The solution is not to crush management. No, both leadership and management are required, as well as both a hierarchy and a parallel network. The evidence in our research clearly shows this.
The solution is not to crush management. No, both leadership and management are required.
– John Kotter
Let’s go back to what we started with, namely the importance of having a sense of urgency. In a company with constant change, how do you keep the sense of urgency alive without creating panic every so often?5
Kotter: Focus on opportunities, not threats. What creates panic is communication about crises and threats. Certainly, this type of communication can wake tired and complacent organizations up. However, it easily leads to anxiety and self-protective behavior. Speak about opportunities instead – they can keep people motivated and committed forever.
When the change occurs from within the company, for example through a parallel network rather than from the top, does this lead to the board of directors having a new role?6
Kotter: Yes, it does. First and foremost, the board must understand the new system, and support it. If they do not, the board will require things of the CEO that will risk ripping the new system into shreds. The board also needs to consider how it can interact with this new part of the organization in a meaningful way.

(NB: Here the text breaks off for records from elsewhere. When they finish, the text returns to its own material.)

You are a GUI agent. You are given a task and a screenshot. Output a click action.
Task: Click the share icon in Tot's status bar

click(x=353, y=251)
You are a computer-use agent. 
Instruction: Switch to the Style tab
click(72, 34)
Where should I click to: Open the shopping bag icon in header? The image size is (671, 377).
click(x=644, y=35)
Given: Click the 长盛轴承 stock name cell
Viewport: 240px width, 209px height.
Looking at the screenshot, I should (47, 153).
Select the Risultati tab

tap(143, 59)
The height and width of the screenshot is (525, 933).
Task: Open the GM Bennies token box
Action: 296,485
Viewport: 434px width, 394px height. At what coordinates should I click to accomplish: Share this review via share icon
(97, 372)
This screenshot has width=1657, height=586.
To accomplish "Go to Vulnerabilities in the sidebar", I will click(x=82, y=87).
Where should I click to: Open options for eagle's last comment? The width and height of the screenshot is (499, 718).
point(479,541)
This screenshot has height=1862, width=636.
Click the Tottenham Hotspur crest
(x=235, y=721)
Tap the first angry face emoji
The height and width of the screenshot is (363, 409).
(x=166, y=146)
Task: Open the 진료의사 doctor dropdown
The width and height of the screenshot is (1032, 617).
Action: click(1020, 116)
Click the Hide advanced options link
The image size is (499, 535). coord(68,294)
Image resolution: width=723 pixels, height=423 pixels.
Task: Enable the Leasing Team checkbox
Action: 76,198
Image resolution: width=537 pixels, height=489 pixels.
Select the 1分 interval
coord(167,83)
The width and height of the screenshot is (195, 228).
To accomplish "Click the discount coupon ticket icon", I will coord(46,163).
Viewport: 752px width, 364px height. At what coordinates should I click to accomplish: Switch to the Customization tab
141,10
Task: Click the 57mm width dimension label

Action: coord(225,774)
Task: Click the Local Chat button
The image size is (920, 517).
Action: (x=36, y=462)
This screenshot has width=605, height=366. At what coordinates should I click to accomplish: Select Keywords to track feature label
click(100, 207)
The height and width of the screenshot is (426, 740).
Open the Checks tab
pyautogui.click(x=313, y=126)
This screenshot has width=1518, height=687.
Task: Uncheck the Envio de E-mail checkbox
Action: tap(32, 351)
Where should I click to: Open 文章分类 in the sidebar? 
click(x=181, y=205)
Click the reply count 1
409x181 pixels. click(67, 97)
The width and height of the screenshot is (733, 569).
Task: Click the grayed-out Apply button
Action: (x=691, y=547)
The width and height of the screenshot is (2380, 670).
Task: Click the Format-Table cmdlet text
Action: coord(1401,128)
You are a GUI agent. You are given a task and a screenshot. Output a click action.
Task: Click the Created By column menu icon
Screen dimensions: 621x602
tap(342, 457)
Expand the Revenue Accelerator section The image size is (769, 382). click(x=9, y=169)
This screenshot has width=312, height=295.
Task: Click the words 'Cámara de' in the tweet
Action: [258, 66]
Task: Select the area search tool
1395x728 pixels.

Do you see any distinct phases for companies undergoing change?
Kotter: Overall, it can be broken down into three phases:
The first phase is when external factors have little impact on businesses and industries, or the positions the businesses have are so strong that they do not need to change.
The second phase is when things are happening in a market that can’t be ignored. In the United States, the car manufacturers found themselves in phase one during the 50s and much of the 60s. Then suddenly, the Japanese carmakers came in the 60s and 70s and they were impossible to ignore. The American producers, therefore, began to change, but the changes were very incremental.
Today they are in the third phase. They struggle with an increasingly globalized and technologically sophisticated industry and they try to adapt to constant change. Fortunately for them, almost all automakers are having the same problem. If any company comes forward and finds the solution for how to act in this fast paced world we live in, the growth of that company will be crazy. I’m sure that Elon Musk wants it to be Tesla!
Yes, probably if Tesla is not an energy company by then …
Kotter: Yes, exactly, they could be. It is, by the way, a good example of how disruptive the transformation is. Let’s say we were to put you in a time machine and bring you 20 years back in time. Then you would try to explain what you just said to the managers or researchers at the time. They would have difficulties understanding or believing that what you said would even be possible at all. Presumably, they would think that you were both naive and stupid. It is a clear demonstration of how rapidly the world has changed.